Born in Turin in 1937 and moved to Rome as a boy, Sciascia showed an early passion for writing and a keen curiosity about the world around him—a combination that would become his profession. While working for the Messaggero di Sant'Antonio and the biweekly Messaggero dei Ragazzi ("with young readers, there's no such thing as brand loyalty—your text, your headlines, your illustrations, your comics have to engage them or they'll tune out"), Sciascia was introduced to Mariangela Bertolini through Manuela Bartesaghi, a friend of the newly formed Fede e Luce. Bertolini wanted to transform Insieme, a mimeographed newsletter linking the still-small Italian communities of the movement, into a proper magazine. Legally, though, she needed a professional journalist to serve as editor-in-chief and bring professional expertise to the fledgling editorial office. It was autumn 1981 when Sciascia accepted. A year and a half later, Ombre e Luci was born.
«The title "editor-in-chief" sounds like a heavy responsibility because it covers both legal liability and editorial quality,» he explains. «In my case, the role was really much narrower. A small magazine expressing the reality and ideas of Fede e Luce rarely generates legal problems. As for direction, the real editor was Mariangela Bertolini—a powerful personality, the driving force behind Fede e Luce in Italy. My function was more technical: partly as graphic designer and layout artist, and partly as someone to make what the magazine wanted to say actually work.»
Before taking on the O&L editorship, did you already know about disability?
My first real encounter with disability—beyond the surface-level "Oh, those poor people!"—came in 1980 through Fede e Luce. I saw that genuine friendship was truly possible between "normal" young people (then aged fifteen to thirty) and their peers living with serious or moderate disabilities. I felt the relief it brought their families. And I came to understand that for a family, a mild or moderate disability can be every bit as heavy a burden as a severe one.
Thirty-six years as editor is quite a record!
Actually, you have to trim those thirty-six years.
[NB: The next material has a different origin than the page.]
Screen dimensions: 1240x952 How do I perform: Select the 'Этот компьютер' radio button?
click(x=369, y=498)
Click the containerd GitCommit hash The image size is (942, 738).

For at least a dozen of them, my role was really limited to occasional meetings over tea and biscuits, chatting pleasantly about headlines, layout, and messaging.
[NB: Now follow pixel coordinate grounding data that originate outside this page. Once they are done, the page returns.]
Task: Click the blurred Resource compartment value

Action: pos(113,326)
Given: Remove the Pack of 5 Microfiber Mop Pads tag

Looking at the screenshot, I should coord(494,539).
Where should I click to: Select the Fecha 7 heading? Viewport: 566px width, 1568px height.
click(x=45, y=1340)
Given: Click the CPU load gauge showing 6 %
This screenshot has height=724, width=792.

There are stories about very lively editorial meetings—perhaps all the more productive for it.
There was one interesting tension, a professional one. Mariangela refused to publish a photograph of a young person if she thought he looked unattractive—even if the image was powerfully effective for the intended message—because she worried the parents would be upset. The same went for headlines and text. So we had a collision between the idea that the magazine existed for readers and the idea that respecting the feelings of individuals had to come first. Mariangela's position didn't come from any communication theory. It came from having lived through, firsthand, the pain of a parent with a disabled child.
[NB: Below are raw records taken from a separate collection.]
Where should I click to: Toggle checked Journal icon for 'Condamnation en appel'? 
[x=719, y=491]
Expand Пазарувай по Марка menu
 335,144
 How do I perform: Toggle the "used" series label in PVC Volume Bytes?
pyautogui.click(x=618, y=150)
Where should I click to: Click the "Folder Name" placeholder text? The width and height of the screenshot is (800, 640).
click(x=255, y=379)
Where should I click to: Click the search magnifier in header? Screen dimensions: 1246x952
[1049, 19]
You were the only man on an editorial team of women.
Working with a female editorial staff was a pleasure, thanks to the human and cultural gifts everyone brought. Differences never created bitterness or sharp conflict. Above all, that's because we shared the same religious, philosophical, and political vision of the universe of people affected directly or indirectly by disability. For instance, I believe everyone in Fede e Luce sees disability as a tragedy, and no one accepts the idea of a Catholicism that treats suffering as a gift to offer to God. Mariangela expressed all of this with a smile and a bed of deeply human toughness, saying: «I have questions to ask God when I see him.»
How has the magazine changed over time?
It changed because it follows the natural evolution of Fede e Luce itself. The children, young people, and parents of the 1980s became adults and elderly. The tools of graphic design and photography changed too, and they affect the quality of what we communicate. You can see the shift by taking the issue from 2014 published in memory of Mariangela and comparing its photographs, stories, and subjects with those of recent years. It's not a matter of better or worse, but of understanding the unfolding of people, ideas, and institutions.
What do you see ahead for O&L?
I think it will be harder than it was. The same is true for the movement itself. Fede e Luce was born in a time when children with disabilities—called "handicapped" or "deficient" or "differently abled" (notice how uncomfortable the language itself is, mirroring our culture's unease with disability)—were nearly all hidden at home, treated as shame and punishment, deprived of the sacraments except baptism, even feared as a "contagion" to expectant mothers. Much of that has changed.
Your fondest memory?
I watched many people—parents and friends, in Fede e Luce's language—mature beyond the mediocre cultural and religious environments they grew up in, through encountering disability and Fede e Luce, of which the magazine is a part. I believe that happened to Mariangela. And to me.